After the CMR data were obtained, study patients were followed at 3 months, 6 months, and 12 months and annually thereafter until the occurrence of any of the following events: sudden cardiac death (SCD), aborted SCD (nonfatal ventricular fibrillation [VF], sustained ventricular tachycardia [VT], or appropriate implantable cardioverter-defibrillator [ICD] discharge for VT or VF), pump failure death (heart failure [HF] death, cardiac transplantation, or left ventricular assist device [LVAD] implantation), or rehospitalization for HF. The duration of the follow-up period was calculated from baseline CMR until an endpoint occurred or the last patient contact.

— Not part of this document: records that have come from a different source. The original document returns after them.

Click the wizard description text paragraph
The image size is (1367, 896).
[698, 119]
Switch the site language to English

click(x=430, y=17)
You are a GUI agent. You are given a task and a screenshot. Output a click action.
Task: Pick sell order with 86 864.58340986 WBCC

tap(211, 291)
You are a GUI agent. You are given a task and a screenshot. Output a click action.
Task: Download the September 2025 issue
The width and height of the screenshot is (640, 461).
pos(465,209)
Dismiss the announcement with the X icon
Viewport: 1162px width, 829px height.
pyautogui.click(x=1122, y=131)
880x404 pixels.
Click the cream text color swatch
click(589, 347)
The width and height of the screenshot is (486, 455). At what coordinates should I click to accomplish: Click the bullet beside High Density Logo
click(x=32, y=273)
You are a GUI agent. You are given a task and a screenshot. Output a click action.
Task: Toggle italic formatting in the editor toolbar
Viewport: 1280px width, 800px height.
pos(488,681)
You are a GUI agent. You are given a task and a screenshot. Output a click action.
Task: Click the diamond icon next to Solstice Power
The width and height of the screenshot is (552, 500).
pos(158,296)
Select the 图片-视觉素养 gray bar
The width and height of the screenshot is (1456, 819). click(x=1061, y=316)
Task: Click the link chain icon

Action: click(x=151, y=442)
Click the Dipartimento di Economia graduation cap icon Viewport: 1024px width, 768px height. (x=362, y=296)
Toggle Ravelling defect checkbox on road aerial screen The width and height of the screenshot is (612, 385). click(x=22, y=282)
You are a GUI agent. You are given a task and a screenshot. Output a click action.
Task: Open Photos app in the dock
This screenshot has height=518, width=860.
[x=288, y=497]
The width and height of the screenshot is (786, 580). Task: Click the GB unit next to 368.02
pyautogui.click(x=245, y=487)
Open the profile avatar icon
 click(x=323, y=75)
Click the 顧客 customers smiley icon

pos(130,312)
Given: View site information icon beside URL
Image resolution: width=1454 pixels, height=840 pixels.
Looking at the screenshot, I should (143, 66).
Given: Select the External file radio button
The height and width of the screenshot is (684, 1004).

The primary endpoint was a composite of major cardiac events (SCD, aborted SCD, or pump failure death). The secondary endpoint was rehospitalization for HF. Independent attending cardiologists (E.T. and H.M.) blinded to the patient’s baseline characteristics reviewed the medical records to determine if hospitalizations and deaths qualified as cardiac events. SCD was defined as unexpected death either within 1 h of cardiac symptoms in the absence of progressive cardiac deterioration, during sleep, or within 24 h of last being seen alive.¹⁸ HF death was defined as death associated with unstable, progressive deterioration of pump function despite active therapy. Aborted SCD was diagnosed in patients who received an appropriate ICD discharge for VT or VF, had nonfatal VF, or spontaneous sustained VT (>30 s) causing hemodynamic compromise requiring cardioversion.¹⁹ Rehospitalization for HF was defined as hospital admission for signs and symptoms of decompensated HF requiring treatment with an intravenous HF medication (diuretic, vasodilator, or inotropic agent). For composite endpoints, only the first event for each patient was included in the analysis.

Statistical Analysis

All continuous variables are presented as mean±SD. Unpaired t-tests were used to compare groups. Non-normally distributed variables are presented as median (interquartile range [IQR]). Noncontinuous and categorical variables are presented as frequencies or percentages, and were compared using the χ² test. Cumulative event-free survival curves were estimated using the Kaplan-Meier method and compared using the log-rank test. Univariable Cox proportional hazards regression models were used to calculate hazard ratios (HRs) and 95% confidence intervals (CIs) for each endpoint. Multivariable Cox regression analysis was performed using covariates that significantly predicted each endpoint in the univariable analysis or are established prognostic risk factors for chronic HF (age, sex, diabetes mellitus, BNP, estimated glomerular filtration rate [eGFR], hemoglobin, β-blocker use, and angiotensin-converting enzyme inhibitor [ACEI] or angiotensin-receptor blocker [ARB] use). Stepwise selection with a P-value of 0.05 for forward selection was used to select the best predictive model.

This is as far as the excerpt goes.